A simple and efficient strategy was developed to fabricate CuO nanoparticles (CuO-NPs) with high surface area by the direct pyrolysis of a metal-organic gel (MOG) precursor for constructing versatile catalytic interfaces. Unexpectedly, the obtained CuO-NPs exhibited excellent electrocatalytic activity for glucose (Glu) oxidation reaction. The linear range of glucose was from 5 μM to 600 with the detection limit of 0.59 μM. Additionally, the CuO-NPs showed distinguished intrinsic peroxidase-mimicking activities, which can be further used as biomimetic nanozymes for sensitively and rapidly detecting cholesterol. A good linearity of cholesterol was performed in the range from 1 μM to 15 μM with the detection limit of 0.43 μM. The as-prepared CuO-NPs could provide a versatile catalytic platform for the application of electrochemical sensors and biomimetic enzyme catalytic systems.

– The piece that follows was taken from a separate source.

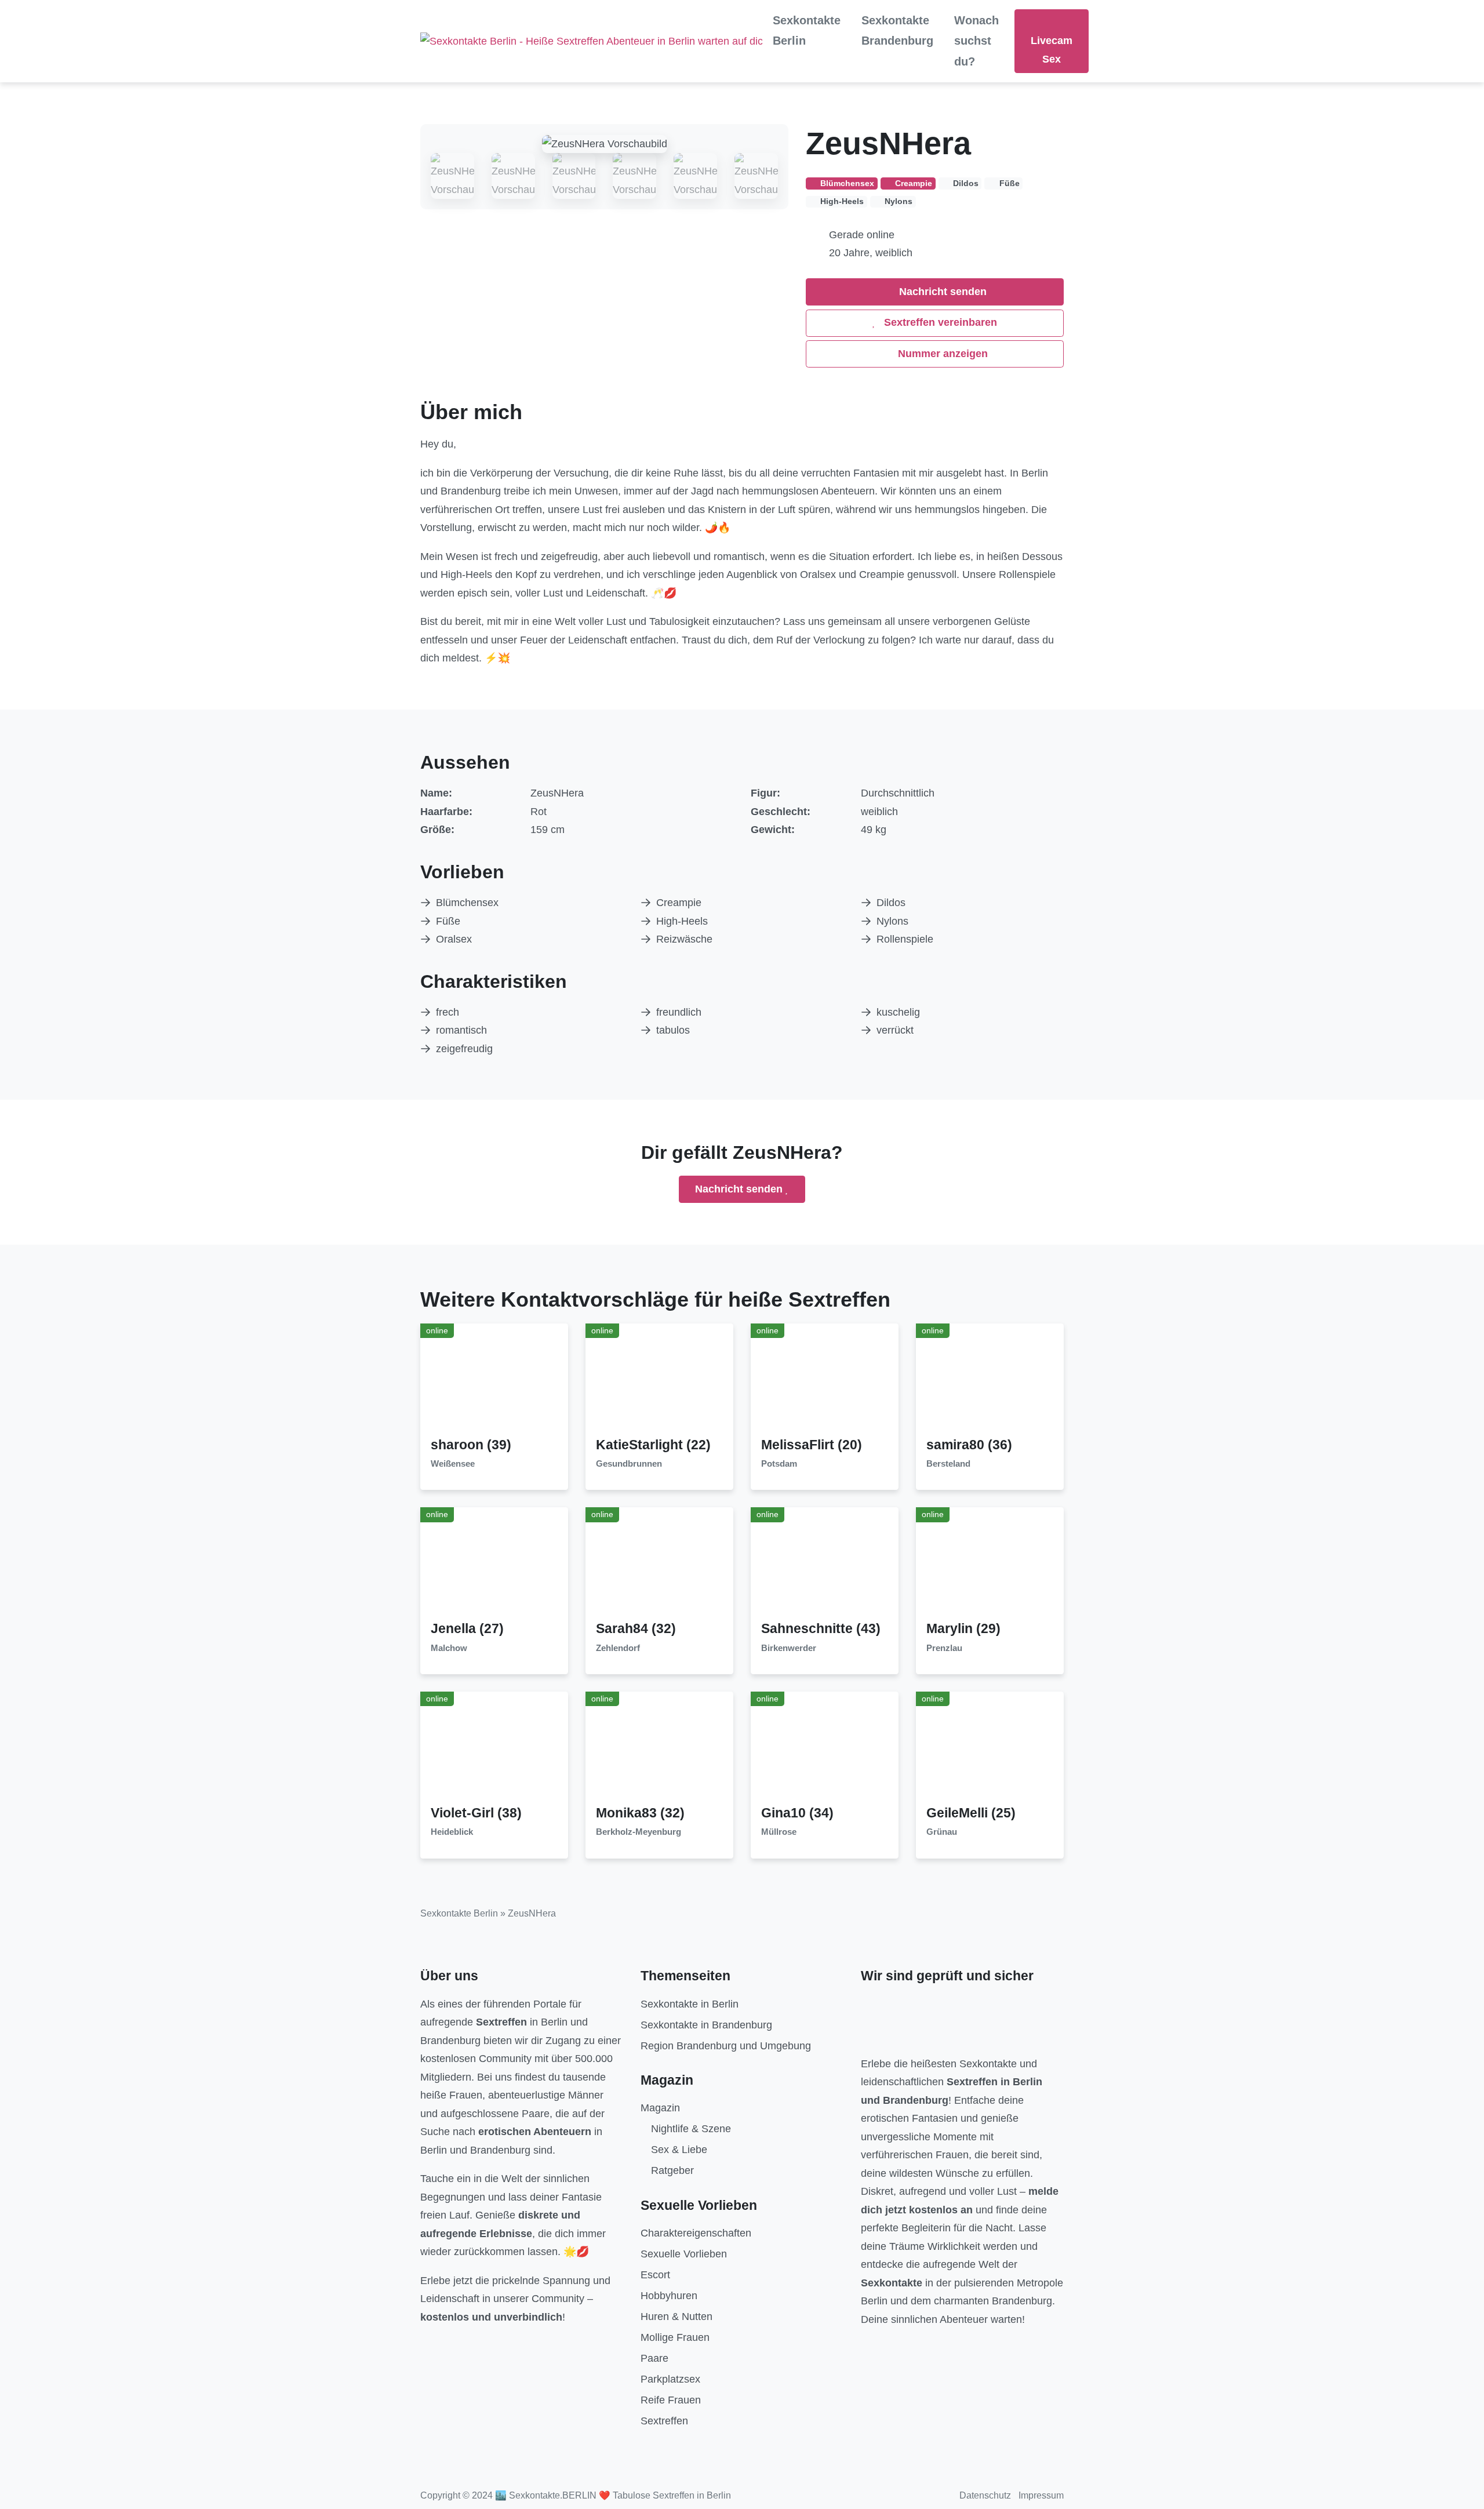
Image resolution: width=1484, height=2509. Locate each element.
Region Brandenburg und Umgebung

This study proved the high potential of MOG-derived nanostructured transition metal oxides (TMOs) with multiple complex functions. [Display omitted] •Metal-organic gel (MOG) as a novel and potential precursor was utilized to synthesize porous CuO-NPs with high surface area.•The CuO-NPs exhibited excellent electrocatalytic and peroxidase-mimicking activities, which can construct versatile catalytic interfaces for promising applications in electrochemical sensors and biomimetic enzyme catalytic systems.•The novel idea revealed the high potential of MOG-derived nanostructured TMOs with multiple complex functions.